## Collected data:
§ §
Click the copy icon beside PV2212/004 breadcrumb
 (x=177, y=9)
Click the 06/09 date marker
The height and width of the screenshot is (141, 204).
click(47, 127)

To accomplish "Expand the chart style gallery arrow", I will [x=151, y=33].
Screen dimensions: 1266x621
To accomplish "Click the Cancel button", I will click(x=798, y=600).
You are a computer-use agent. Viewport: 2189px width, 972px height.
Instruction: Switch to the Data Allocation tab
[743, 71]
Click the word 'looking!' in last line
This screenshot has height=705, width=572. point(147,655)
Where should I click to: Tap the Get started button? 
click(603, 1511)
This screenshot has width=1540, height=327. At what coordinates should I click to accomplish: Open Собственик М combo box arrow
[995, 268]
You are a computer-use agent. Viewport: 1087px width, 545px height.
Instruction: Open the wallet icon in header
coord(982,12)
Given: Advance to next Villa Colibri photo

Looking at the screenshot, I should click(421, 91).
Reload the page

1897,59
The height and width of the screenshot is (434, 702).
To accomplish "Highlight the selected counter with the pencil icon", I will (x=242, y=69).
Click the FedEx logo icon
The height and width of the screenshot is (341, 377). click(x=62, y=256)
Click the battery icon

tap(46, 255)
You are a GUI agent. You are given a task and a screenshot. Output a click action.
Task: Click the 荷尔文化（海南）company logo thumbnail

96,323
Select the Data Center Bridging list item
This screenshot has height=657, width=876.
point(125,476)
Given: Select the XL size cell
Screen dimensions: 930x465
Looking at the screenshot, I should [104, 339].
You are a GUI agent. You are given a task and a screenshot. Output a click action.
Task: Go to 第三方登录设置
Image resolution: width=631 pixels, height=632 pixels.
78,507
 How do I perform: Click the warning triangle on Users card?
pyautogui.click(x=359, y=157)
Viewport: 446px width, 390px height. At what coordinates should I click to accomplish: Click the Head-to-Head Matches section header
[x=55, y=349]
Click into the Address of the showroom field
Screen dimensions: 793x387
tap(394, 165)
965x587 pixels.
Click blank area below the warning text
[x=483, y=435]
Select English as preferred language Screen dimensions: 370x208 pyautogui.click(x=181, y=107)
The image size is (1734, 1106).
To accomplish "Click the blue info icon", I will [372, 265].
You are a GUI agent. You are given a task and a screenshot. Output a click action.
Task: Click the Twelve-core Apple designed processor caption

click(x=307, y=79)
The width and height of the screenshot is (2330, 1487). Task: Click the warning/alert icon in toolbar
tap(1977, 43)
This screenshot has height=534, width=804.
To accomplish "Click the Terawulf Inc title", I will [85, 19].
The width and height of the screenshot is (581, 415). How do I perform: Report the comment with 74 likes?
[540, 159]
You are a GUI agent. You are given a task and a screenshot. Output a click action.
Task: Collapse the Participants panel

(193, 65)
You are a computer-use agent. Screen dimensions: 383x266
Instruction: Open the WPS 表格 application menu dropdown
§ §
## EXERCISE AIM:
Your reply should hold every line from the data that contains "size", copied in full.

## ANSWER FOR THE TASK:
Given: Select the XL size cell
The image size is (1734, 1106).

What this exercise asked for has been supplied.